Une vision claire, un modèle global
Tout commence avec une conviction simple : l’esport mérite de sortir de l’écran. Jean Mariotte, passionné de gaming et vétéran du digital avec JobAroundMe et des expériences en social gaming, veut un jeu où l’on bouge pour de vrai.
L’arrivée des casques Oculus et HTC Vive lui donne le déclic. Avec deux associés, il fonde EVA : une structure pensée pour l’action, le sport et la compète en VR.
Le projet est ambitieux. Chaque arène est construite avec des technologies propriétaires. Tout est fait maison : serveurs, infrastructure, tracking full body. EVA ne veut pas proposer un énième escape game sous stéroïdes.
Elle impose une discipline esportive complète, avec des ligues, des règles, et des franchises gérées avec précision.

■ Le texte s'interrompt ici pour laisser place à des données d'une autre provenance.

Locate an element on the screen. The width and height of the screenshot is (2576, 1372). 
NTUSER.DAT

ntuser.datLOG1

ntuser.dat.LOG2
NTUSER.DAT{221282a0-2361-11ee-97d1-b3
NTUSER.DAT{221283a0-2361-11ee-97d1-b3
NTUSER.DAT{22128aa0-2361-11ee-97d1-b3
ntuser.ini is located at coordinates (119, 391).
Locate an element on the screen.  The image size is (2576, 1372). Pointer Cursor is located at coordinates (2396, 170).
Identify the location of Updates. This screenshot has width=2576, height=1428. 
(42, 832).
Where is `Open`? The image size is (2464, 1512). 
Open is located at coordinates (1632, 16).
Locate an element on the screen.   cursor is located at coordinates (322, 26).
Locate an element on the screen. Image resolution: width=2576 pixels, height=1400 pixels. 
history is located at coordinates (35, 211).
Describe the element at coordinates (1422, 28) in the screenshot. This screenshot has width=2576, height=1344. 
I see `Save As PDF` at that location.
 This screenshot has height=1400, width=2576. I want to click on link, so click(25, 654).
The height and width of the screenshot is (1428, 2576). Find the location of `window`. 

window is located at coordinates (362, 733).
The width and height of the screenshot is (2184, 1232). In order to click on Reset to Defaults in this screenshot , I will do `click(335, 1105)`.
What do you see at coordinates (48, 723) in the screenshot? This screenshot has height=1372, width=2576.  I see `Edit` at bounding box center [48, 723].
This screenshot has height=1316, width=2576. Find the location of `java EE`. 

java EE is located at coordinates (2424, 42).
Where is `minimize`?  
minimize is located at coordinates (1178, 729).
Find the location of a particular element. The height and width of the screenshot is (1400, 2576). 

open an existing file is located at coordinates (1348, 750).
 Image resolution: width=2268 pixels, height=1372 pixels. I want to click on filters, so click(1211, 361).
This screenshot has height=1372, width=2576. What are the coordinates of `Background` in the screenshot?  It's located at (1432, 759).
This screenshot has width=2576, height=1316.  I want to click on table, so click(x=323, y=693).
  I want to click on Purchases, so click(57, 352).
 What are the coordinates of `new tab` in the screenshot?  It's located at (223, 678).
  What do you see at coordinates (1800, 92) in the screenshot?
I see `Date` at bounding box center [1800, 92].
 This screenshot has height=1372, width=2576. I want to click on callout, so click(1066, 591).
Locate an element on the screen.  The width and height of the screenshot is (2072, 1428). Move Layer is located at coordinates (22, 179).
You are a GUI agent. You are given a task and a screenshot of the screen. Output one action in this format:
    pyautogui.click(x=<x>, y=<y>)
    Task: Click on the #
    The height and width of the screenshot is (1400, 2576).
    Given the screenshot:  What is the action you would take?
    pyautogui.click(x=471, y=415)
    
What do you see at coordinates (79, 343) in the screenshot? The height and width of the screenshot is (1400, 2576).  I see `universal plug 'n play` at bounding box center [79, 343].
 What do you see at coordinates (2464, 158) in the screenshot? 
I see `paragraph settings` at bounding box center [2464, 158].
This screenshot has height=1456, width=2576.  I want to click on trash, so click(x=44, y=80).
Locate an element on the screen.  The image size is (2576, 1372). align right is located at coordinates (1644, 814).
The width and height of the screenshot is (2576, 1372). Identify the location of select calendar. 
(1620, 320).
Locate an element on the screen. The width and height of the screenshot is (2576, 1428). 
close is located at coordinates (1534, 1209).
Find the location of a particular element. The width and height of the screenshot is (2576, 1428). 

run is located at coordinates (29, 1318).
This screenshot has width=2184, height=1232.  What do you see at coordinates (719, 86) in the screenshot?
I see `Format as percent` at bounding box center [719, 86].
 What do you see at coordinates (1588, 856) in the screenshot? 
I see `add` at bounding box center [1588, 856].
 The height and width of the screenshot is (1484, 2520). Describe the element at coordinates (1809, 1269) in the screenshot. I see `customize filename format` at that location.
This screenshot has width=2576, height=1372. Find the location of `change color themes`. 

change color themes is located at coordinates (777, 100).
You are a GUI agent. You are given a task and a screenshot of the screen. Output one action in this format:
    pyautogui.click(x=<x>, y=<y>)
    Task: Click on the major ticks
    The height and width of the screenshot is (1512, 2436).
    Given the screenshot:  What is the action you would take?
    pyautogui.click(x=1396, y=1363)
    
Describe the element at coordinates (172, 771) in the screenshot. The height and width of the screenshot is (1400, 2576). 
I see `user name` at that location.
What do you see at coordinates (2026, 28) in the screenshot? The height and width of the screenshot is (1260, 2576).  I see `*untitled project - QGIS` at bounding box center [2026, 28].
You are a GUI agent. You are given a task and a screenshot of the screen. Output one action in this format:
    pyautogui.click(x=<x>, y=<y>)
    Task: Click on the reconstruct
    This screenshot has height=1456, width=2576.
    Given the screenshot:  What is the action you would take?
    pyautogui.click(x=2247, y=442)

Des arènes aux quatre coins du monde
Aujourd’hui, EVA déploie son concept sur 55 sites, de Paris à Miami, en passant par Séoul. Chaque centre doit offrir la même expérience, les mêmes specs, la même intensité.
On est loin de la salle d’arcade classique : certains sites comme celui de Paris-Est frôlent les 3 000 m², avec arènes multiples, bar connecté et plateau TV pour diffuser les matchs en direct.
L’objectif est clair : faire de l’esport VR une expérience immersive et compétitive. Chaque joueur vit son match physiquement. Camper ? Impossible. Il faut bouger, viser, communiquer, réagir en temps réel.
C’est un mix de cardio, de stratégie et de skill pur. Une expérience intense, qui attire aussi bien les rookies que les tryharders.

Une communauté soudée et engagée
EVA ne serait rien sans ses joueurs. Et sur ce point, la startup a frappé fort. Plus de 1 600 membres sur les serveurs Discord, des qualifications hebdomadaires, une ligue structurée avec divisions, playoffs et Coupe de France.
Les matchs sont diffusés en live, parfois avec plus de 1 000 spectateurs simultanés.
La communication est directe : les joueurs proposent, le staff écoute. EVA met à jour ses maps et ses modes selon les retours terrain. Un mode spectateur a même été lancé après une demande massive de la communauté.
L’écosystème évolue en permanence, porté par une culture de la performance mais aussi de l’accessibilité.
EVA, l’alternative sérieuse à l’esport classique
Ce que propose EVA, c’est une nouvelle façon de voir l’esport. Une forme hybride, où l’on retrouve l’adrénaline des LANs et la dimension physique du sport.
Les ligues sont ouvertes, les parcours sont progressifs, et chacun peut gravir les échelons. Pas besoin d’être un pro gamer pour tenter sa chance.
Des 337 équipes sont déjà engagées dans le circuit. Des spectateurs suivent les matchs comme des finales NBA. Les marques commencent à s’intéresser. EVA pourrait bien être la première scène esport VR à intégrer un jour le programme olympique.
Et après ?
L’avenir est déjà en marche. EVA envisage des formats cross-plateform, des collaborations avec des géants comme Riot ou Valve, et pourquoi pas une méta esport totalement nouvelle.
Une chose est sûre : l’esport VR n’est plus une expérimentation. Avec EVA, il devient un standard mondial. Et tout ça, lancé par une startup française.